Collected data
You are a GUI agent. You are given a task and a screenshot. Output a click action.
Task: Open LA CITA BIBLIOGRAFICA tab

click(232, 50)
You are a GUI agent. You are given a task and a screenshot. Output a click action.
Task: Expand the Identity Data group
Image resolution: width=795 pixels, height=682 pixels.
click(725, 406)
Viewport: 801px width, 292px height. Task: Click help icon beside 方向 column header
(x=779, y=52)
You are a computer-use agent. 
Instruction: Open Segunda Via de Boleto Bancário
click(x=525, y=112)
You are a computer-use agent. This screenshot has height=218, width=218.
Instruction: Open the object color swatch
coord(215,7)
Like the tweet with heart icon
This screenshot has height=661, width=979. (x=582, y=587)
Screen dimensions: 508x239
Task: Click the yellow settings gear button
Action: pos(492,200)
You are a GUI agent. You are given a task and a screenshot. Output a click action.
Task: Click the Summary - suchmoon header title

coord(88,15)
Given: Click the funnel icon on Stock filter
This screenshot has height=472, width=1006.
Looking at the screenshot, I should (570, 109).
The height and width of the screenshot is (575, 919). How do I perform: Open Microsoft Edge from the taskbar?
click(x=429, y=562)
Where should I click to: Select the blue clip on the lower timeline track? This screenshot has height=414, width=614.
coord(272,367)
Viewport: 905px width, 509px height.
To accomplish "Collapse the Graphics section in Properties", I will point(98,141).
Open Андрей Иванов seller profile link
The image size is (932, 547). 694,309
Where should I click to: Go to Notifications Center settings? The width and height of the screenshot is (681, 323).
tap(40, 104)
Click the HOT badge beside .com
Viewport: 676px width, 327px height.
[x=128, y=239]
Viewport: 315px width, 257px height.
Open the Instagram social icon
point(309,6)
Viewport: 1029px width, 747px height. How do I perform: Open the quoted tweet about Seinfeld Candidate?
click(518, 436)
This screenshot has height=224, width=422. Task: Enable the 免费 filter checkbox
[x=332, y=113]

WHAT THE EXERCISE ASKS
Your task is to transcribe the line containing "Open the Instagram social icon" and every line after it, through the last line of the data, exactly as written and with nothing more.

OUTPUT OF THE EXERCISE
Open the Instagram social icon
point(309,6)
Viewport: 1029px width, 747px height. How do I perform: Open the quoted tweet about Seinfeld Candidate?
click(518, 436)
This screenshot has height=224, width=422. Task: Enable the 免费 filter checkbox
[x=332, y=113]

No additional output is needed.